You can also determine the parameters for some events. For instance, you can track purchases over a set dollar value.
If you want to set up and use Facebook pixel custom events, go to your Facebook Events Manager. Select the “Custom Conversions” option on the top left menu. Then, choose the “Create Custom Conversion” option to define your events of custom conversion your using URL rules.
Step 4: Check whether your Facebook pixel is working properly
Although you have already tested your Facebook Pixel installation by sending test traffic, you still should confirm that the pixel is tracking properly before you start depending on the data from your Facebook pixel. Here’s what you should do next:
- Install the Facebook Pixel Helper extension to your Google Chrome browser. (This extension and even Facebook Ads Manager are only available for Chrome, so if you use a different browser, you’ll need to install Chrome to use both.)

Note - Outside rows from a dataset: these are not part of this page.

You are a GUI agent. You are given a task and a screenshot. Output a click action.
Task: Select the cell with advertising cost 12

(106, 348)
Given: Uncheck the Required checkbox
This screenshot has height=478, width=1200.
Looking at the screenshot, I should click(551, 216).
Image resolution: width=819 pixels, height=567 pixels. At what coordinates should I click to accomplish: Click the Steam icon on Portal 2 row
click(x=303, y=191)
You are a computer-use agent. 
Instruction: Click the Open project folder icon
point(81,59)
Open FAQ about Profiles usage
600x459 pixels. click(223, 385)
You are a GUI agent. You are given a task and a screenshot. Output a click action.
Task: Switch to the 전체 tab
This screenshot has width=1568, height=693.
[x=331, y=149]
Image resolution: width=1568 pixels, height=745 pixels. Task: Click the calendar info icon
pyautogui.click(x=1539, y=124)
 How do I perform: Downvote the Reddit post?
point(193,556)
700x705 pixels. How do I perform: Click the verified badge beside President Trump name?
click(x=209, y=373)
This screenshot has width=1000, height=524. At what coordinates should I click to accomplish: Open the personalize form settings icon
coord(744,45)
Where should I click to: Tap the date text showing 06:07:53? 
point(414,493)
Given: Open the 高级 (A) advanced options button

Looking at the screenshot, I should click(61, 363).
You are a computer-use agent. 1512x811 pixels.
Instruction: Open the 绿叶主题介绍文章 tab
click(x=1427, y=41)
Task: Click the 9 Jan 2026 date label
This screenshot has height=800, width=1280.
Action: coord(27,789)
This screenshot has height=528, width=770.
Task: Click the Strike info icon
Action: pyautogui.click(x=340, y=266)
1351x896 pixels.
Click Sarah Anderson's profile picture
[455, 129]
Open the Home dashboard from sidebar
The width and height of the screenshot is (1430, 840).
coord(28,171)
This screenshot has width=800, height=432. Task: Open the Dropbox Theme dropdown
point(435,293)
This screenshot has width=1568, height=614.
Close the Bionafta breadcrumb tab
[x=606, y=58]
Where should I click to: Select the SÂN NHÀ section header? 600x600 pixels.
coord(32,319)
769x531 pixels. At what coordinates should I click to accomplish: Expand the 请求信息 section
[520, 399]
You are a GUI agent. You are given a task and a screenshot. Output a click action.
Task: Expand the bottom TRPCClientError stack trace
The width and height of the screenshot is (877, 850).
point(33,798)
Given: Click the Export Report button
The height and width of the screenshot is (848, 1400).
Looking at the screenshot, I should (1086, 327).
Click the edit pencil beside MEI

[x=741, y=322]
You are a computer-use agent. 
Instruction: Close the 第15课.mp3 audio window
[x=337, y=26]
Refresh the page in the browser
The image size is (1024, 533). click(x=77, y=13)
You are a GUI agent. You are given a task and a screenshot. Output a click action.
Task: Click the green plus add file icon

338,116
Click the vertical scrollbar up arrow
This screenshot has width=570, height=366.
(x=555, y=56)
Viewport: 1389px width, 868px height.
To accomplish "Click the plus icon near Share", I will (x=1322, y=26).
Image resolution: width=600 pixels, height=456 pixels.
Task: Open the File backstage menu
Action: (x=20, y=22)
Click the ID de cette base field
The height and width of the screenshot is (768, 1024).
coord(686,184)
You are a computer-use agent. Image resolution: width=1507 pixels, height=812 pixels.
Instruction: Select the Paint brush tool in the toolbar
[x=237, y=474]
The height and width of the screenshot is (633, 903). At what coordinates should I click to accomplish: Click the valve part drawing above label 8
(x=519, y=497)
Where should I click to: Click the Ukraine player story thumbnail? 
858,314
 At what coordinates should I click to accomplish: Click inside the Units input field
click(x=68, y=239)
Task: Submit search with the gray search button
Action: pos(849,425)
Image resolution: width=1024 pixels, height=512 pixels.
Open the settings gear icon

- Visit the page(s) where you have set the Facebook pixel up. If the Helper finds the pixel, the </> extension icon on the top right corner of your browser will turn blue, and a popup will let you know how many pixels it finds on the page. The popup will also tell you whether your pixel is working properly. If not, it will display an error so you can make amendments.
Step 5: Add a pixel notice to your website
To obey with Facebook’s terms (and, in some cases, the official laws), you need to ensure that visitors coming to your website know you’re collecting their data.
That means you need to provide a clear notice that you’re using the Facebook pixel and that their information is being collected via cookies or other methods. In addition, you need to let users know how they can sign out of having their data collected.
To get all of these details, you can go to the Facebook Business Tools Terms and scroll down to “Point 3:Special Provisions Concerning the Use of Facebook Pixels and SDKs”. Or, go and See Facebook’s cookie consent guide for sites and apps.
If these seem too complicated for you, use a Shopify pixel app. Two Owls by Omega tracks 100% of sales and traces them back to the exact Campaign, Ad set & Ad. You’ll be able to make data-informed decisions faster. Collect valuable data to train your pixel and run ads with more confidence and less wasted money. The app is trusted by thousands of merchants with a complete 5.0 stars out of 700+ reviews.
If these seem too complicated for you, use a Shopify pixel app. Two Owls by Omega tracks 100% of sales and traces them back to the exact Campaign, Ad set & Ad. You’ll be able to make data-informed decisions faster. Collect valuable data to train your pixel and run ads with more confidence and less wasted money. The app is trusted by thousands of merchants with a complete 5.0 stars out of 700+ reviews.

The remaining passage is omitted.